● Entries supplied
------------------------
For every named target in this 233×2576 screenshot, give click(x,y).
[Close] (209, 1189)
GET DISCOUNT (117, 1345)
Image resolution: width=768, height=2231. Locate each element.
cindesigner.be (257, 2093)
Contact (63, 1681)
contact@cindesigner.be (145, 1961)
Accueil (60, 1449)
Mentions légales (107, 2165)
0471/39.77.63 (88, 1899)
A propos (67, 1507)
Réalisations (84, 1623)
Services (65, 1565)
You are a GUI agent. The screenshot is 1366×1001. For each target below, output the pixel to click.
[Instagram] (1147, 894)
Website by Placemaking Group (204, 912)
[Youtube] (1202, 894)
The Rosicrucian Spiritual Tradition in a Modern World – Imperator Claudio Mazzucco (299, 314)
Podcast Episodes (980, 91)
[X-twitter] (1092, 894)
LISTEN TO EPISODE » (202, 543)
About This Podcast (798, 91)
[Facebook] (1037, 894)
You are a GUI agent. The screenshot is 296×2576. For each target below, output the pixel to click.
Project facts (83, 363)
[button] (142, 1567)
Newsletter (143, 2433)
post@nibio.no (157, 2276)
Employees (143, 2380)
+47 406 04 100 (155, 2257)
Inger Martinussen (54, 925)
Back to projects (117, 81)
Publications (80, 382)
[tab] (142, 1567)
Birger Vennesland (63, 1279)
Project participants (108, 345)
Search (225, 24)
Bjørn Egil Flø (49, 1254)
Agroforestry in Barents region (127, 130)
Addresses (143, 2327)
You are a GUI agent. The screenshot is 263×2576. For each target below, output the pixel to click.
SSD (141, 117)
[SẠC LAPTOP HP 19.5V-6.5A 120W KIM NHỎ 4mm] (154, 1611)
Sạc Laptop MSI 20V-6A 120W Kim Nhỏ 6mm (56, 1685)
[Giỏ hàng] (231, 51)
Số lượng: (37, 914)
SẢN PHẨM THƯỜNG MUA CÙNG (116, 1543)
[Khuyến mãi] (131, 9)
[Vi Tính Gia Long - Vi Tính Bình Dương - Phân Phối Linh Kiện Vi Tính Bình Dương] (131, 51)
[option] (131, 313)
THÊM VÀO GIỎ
------------------------
● Problem description
Of the entries above, repeat exactly the lines from the line with "You are a GUI agent. The screenshot is 296×2576." through the line with "Inger Martinussen (54, 925)", both of them included.

● Written solution
You are a GUI agent. The screenshot is 296×2576. For each target below, output the pixel to click.
Project facts (83, 363)
[button] (142, 1567)
Newsletter (143, 2433)
post@nibio.no (157, 2276)
Employees (143, 2380)
+47 406 04 100 (155, 2257)
Inger Martinussen (54, 925)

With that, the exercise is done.